There had been a libel case between the Rev. Denis O'Donoghue, parish priest of Ardfert, and myself. The address of this cleric in proposing Mr. Blennerhasset at the nomination had annoyed those he assailed intensely. Up to that point I had been utterly indifferent, but after that I strained every nerve to defeat Father O'Donoghue's nominee.

This is an extract from his speech at Ardfert:—

'Sam Hussey is a vulture with a broken beak, and he laid his voracious talons on the consciences of the voters. (Boos.) The ugly scowl of Sam Hussey came down upon them. He wanted to try the influence of his dark nature on the poor people. (Groans). Where was the legitimate influence of such a man? Was it in the white terror he diffused? Was it not the espionage, the network of spies with which he surrounded his lands? He denied that a man who managed property had for that reason a shadow of a shade of influence to justify him in asking a tenant for his vote. What had they to thank him for?'

A voice: 'Rack rents.'

'They knew the man from his boyhood, from his gossoonhood.

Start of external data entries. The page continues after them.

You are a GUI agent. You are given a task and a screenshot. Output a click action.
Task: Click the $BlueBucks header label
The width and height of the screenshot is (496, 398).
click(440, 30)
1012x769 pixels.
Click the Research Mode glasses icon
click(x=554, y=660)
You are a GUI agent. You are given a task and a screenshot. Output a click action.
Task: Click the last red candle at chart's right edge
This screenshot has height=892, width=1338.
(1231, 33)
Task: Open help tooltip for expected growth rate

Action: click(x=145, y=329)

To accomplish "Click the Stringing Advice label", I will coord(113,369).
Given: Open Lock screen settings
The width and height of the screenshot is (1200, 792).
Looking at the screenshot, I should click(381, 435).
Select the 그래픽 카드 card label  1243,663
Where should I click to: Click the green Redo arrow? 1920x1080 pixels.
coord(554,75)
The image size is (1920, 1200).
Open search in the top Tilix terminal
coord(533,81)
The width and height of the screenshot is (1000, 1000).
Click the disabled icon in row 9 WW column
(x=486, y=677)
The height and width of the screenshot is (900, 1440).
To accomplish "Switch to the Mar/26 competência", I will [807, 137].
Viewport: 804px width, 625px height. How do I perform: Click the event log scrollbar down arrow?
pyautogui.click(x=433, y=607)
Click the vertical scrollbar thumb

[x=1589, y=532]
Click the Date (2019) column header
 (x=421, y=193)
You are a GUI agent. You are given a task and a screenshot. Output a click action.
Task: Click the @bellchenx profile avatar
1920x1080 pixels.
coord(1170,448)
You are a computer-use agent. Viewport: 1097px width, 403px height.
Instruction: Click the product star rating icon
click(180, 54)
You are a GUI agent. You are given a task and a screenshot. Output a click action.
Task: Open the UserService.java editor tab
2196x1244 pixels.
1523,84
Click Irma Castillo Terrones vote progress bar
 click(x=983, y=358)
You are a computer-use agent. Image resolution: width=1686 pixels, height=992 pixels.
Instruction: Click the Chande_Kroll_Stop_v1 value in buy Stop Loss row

He knew him when he began with a collop of sheep as his property in the world. (Laughter.) Long before he got God's mark on him. It was not the man's fault but his misfortune that he got no education. (Laughter.) He had in that parish schoolmasters who could teach him grammar for the next ten years. The man was in fact a Uriah Heep among Kerry landlords. (Cheers.)'

The result of this and other incentives to irritability was that the voters for Mr. Dease had to be escorted by troops and constabulary.

The sporting proclivities had already been shown over a race. In the County Club at Tralee there was an altercation between Mr. Sandes and a leading 'Deasite' as to the rival merits of a bay mare belonging to one and a chestnut horse owned by the other.